▶ [WORK ITEM]:
Output the lines of the records from the one containing "The image size" through the last, both ends included. Leave pictures out.

▶ [Data items]:
★ ★ ★ ★

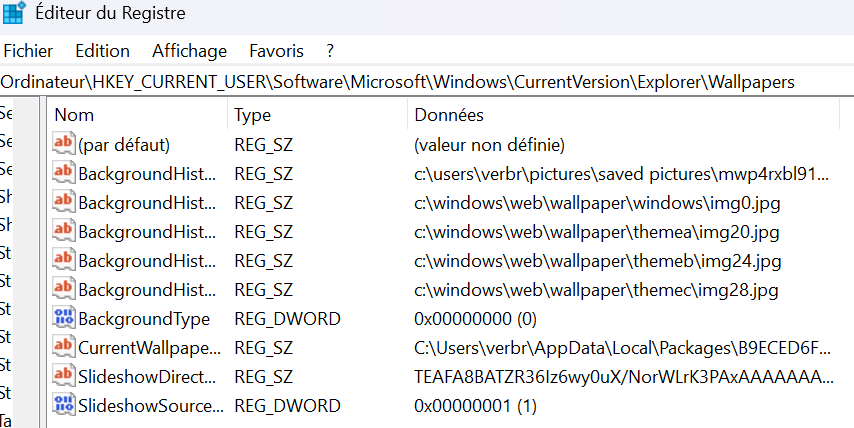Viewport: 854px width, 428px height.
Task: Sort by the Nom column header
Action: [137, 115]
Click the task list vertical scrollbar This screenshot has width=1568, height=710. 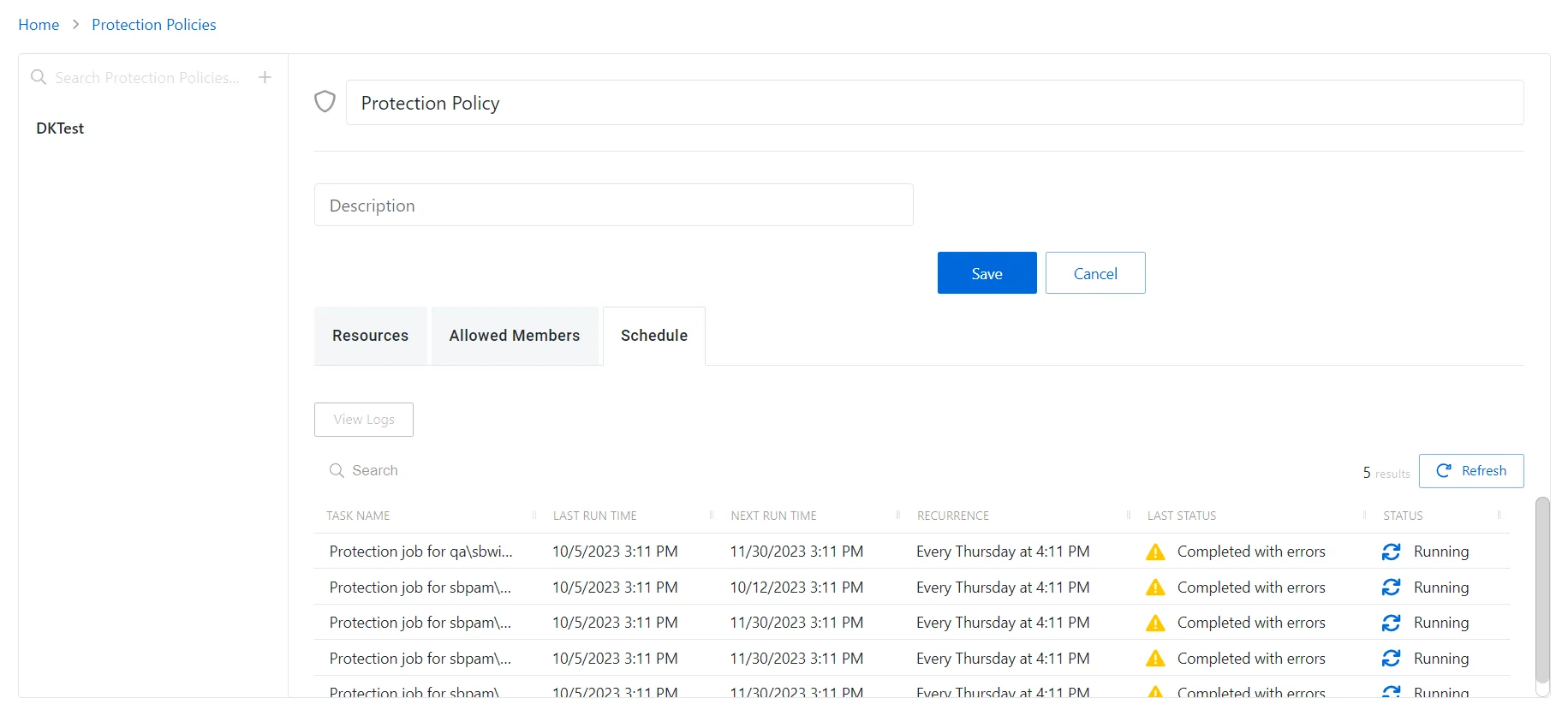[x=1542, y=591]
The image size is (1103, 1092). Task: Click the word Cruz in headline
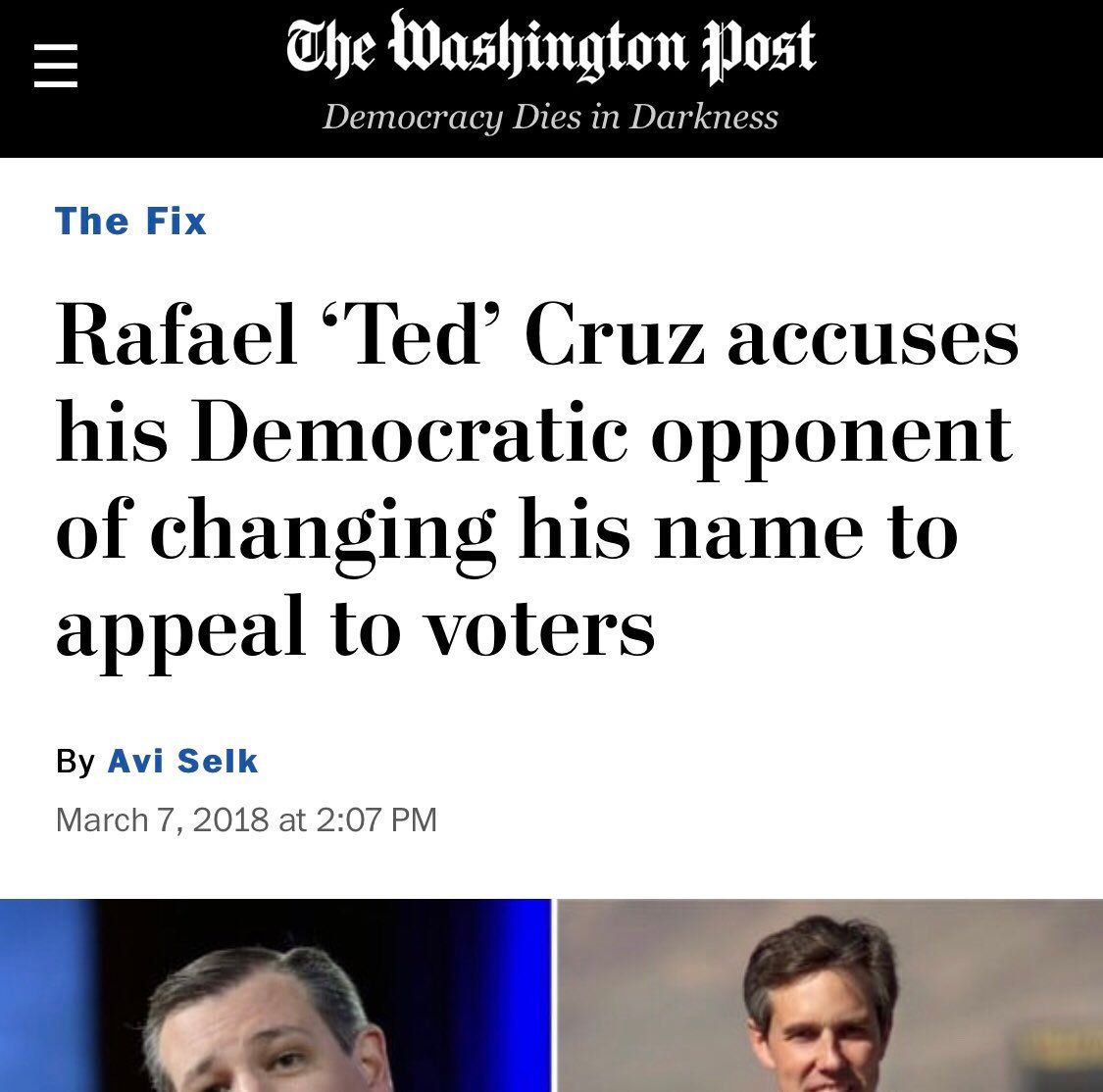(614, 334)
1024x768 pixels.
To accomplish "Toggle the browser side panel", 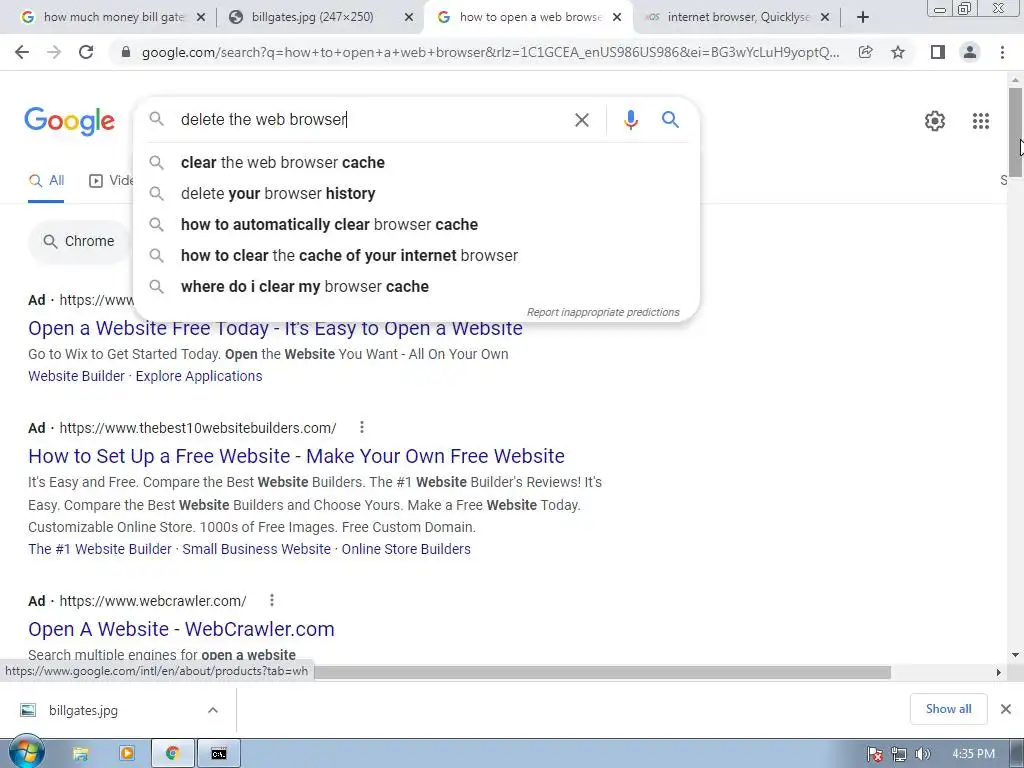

★ ★ ★ ★

▶ [ANSWER FOR THIS EXERCISE]:
The image size is (1103, 1092). Task: Click the word Cruz in headline
(614, 334)
1024x768 pixels.
To accomplish "Toggle the browser side panel", 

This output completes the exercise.